Correlation Between NBI High and Accelerate Arbitrage
Can any of the company-specific risk be diversified away by investing in both NBI High and Accelerate Arbitrage at the same time? Although using a correlation coefficient on its own may not help to predict future stock returns, this module helps to understand the diversifiable risk of combining NBI High and Accelerate Arbitrage into the same portfolio, which is an essential part of the fundamental portfolio management process.
By analyzing existing cross correlation between NBI High Yield and Accelerate Arbitrage, you can compare the effects of market volatilities on NBI High and Accelerate Arbitrage and check how they will diversify away market risk if combined in the same portfolio for a given time horizon. You can also utilize pair trading strategies of matching a long position in NBI High with a short position of Accelerate Arbitrage. Check out your portfolio center. Please also check ongoing floating volatility patterns of NBI High and Accelerate Arbitrage.
Diversification Opportunities for NBI High and Accelerate Arbitrage
0.49 | Correlation Coefficient |
Very weak diversification
The 3 months correlation between NBI and Accelerate is 0.49. Overlapping area represents the amount of risk that can be diversified away by holding NBI High Yield and Accelerate Arbitrage in the same portfolio, assuming nothing else is changed.
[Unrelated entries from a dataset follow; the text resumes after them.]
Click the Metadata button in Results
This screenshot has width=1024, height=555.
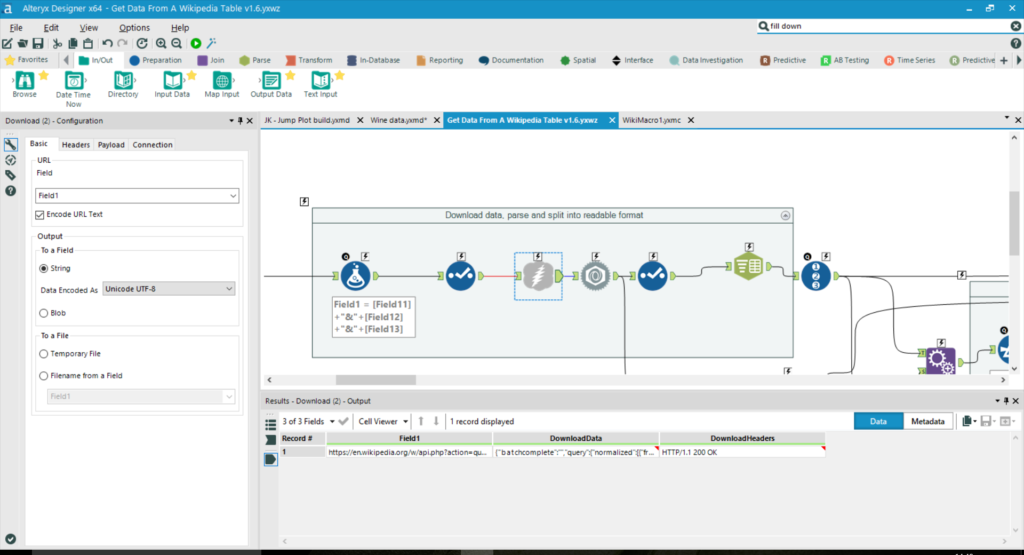point(928,421)
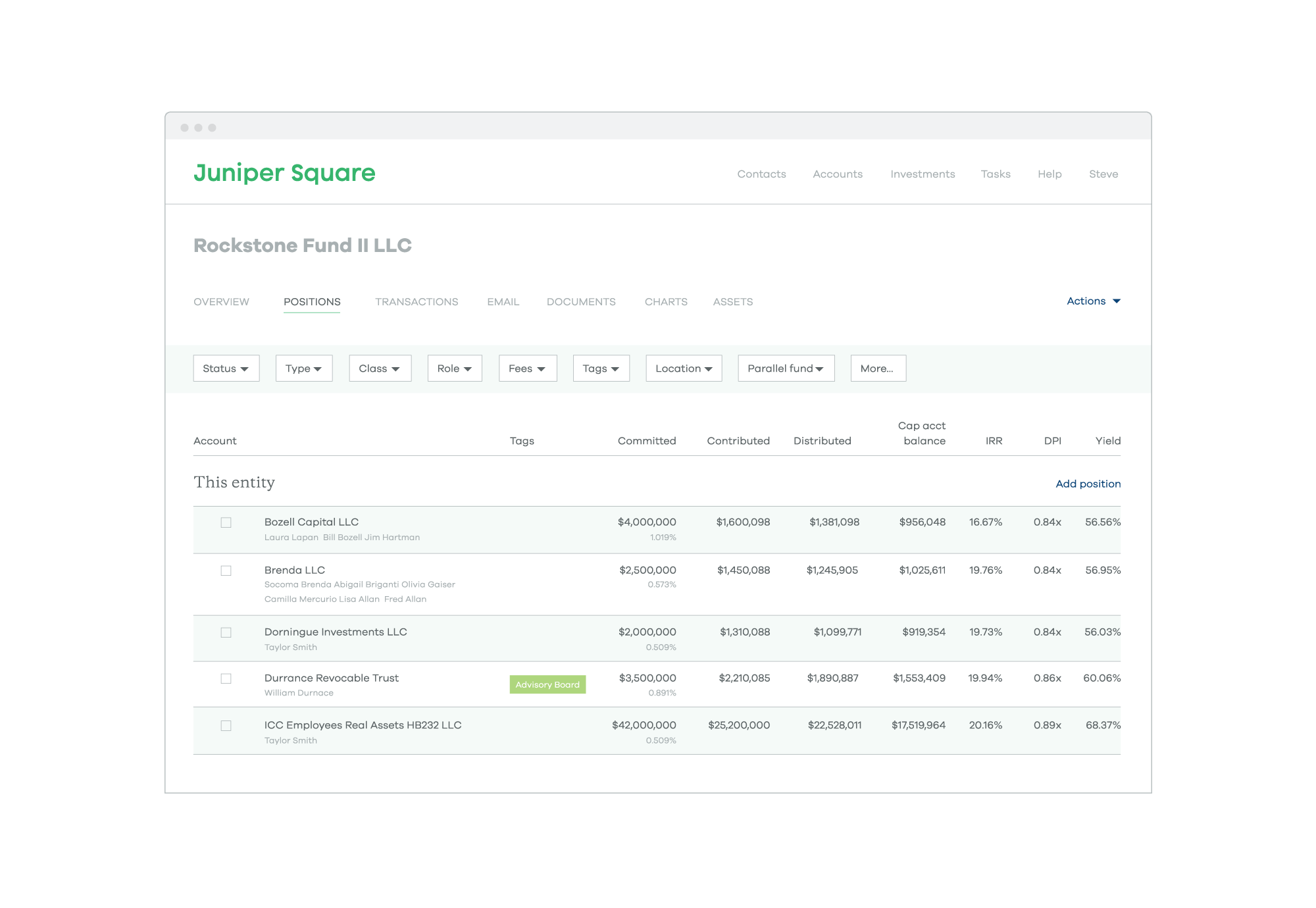Screen dimensions: 1316x908
Task: Open the Contacts navigation item
Action: 761,174
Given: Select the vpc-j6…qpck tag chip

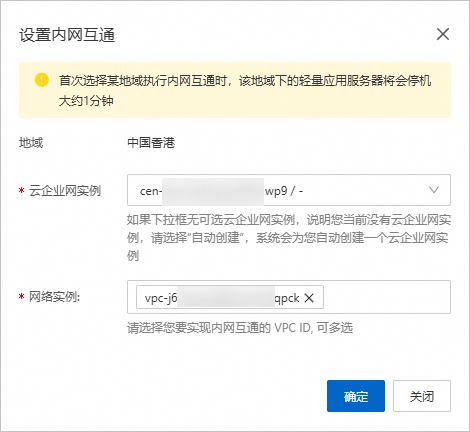Looking at the screenshot, I should (x=230, y=297).
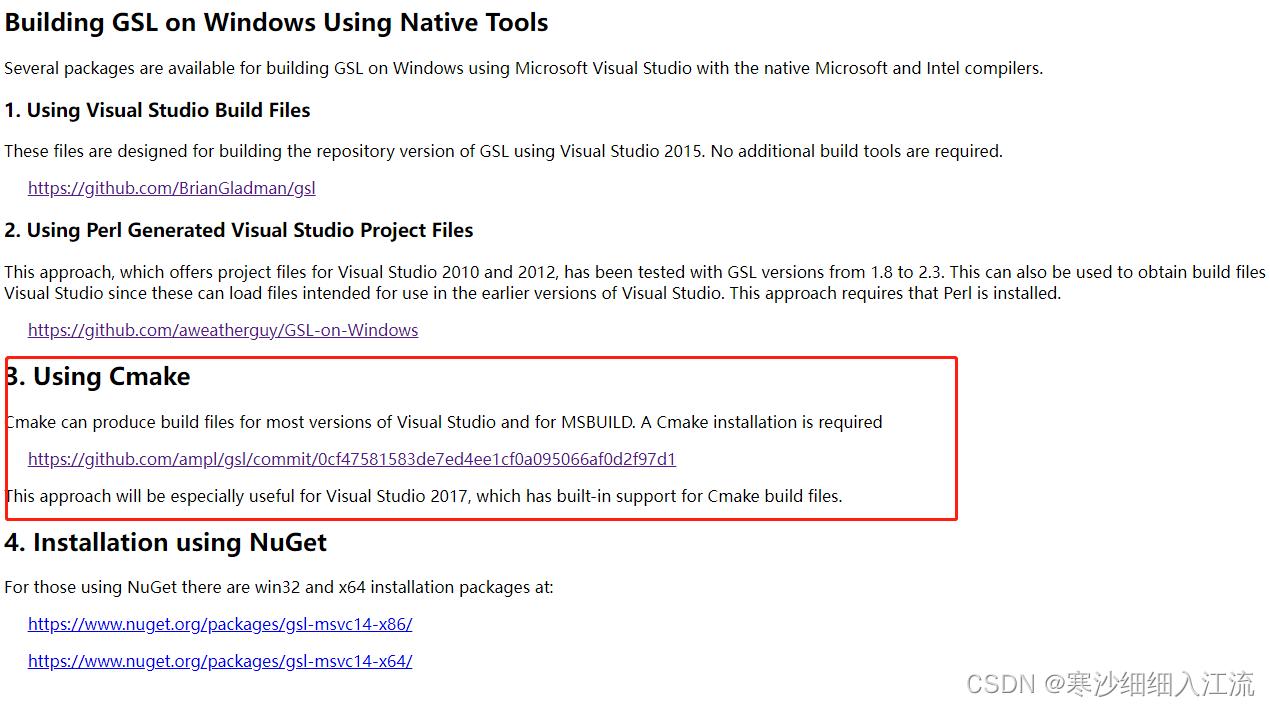Click the '@寒沙细细入江流' author name
Image resolution: width=1270 pixels, height=707 pixels.
1150,684
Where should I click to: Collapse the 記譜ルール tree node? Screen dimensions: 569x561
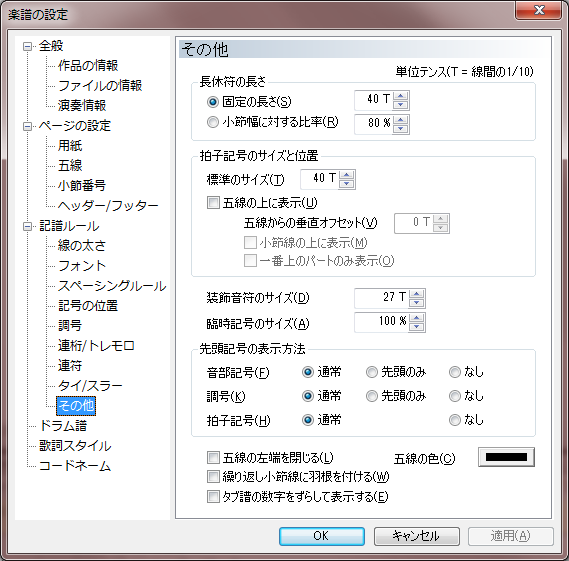pos(27,226)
The correlation between historical prices or returns on Accelerate Arbitrage and NBI High is a relative statistical measure of the degree to which these equity instruments tend to move together. The correlation coefficient measures the extent to which returns on NBI High Yield are associated (or correlated) with Accelerate Arbitrage. Values of the correlation coefficient range from -1 to +1, where. The correlation of zero (0) is possible when the price movement of Accelerate Arbitrage has no effect on the direction of NBI High i.e., NBI High and Accelerate Arbitrage go up and down completely randomly.
Pair Corralation between NBI High and Accelerate Arbitrage
Assuming the 90 days trading horizon NBI High Yield is expected to generate 0.92 times more return on investment than Accelerate Arbitrage. However, NBI High Yield is 1.09 times less risky than Accelerate Arbitrage. It trades about 0.14 of its potential returns per unit of risk. Accelerate Arbitrage is currently generating about 0.05 per unit of risk. If you would invest 2,058 in NBI High Yield on September 3, 2024 and sell it today you would earn a total of 139.00 from holding NBI High Yield or generate 6.75% return on investment over 90 days.
Time Period | 3 Months [change] |
Direction | Moves Together |
Strength | Weak |
Accuracy | 100.0% |
Values | Daily Returns |
NBI High Yield vs. Accelerate Arbitrage
Performance |
Timeline |
NBI High Yield |
Accelerate Arbitrage |
NBI High and Accelerate Arbitrage Volatility Contrast
Predicted Return Density |
Returns |
Pair Trading with NBI High and Accelerate Arbitrage
The main advantage of trading using opposite NBI High and Accelerate Arbitrage positions is that it hedges away some unsystematic risk. Because of two separate transactions, even if NBI High position performs unexpectedly, Accelerate Arbitrage can make up some of the losses. Pair trading also minimizes risk from directional movements in the market. For example, if an entire industry or sector drops because of unexpected headlines, the short position in Accelerate Arbitrage will offset losses from the drop in Accelerate Arbitrage's long position.NBI High vs. NBI Unconstrained Fixed | NBI High vs. NBI Active Canadian | NBI High vs. NBI Sustainable Canadian | NBI High vs. Picton Mahoney Fortified |
Check out your portfolio center.Note that this page's information should be used as a complementary analysis to find the right mix of equity instruments to add to your existing portfolios or create a brand new portfolio. You can also try the Share Portfolio module to track or share privately all of your investments from the convenience of any device.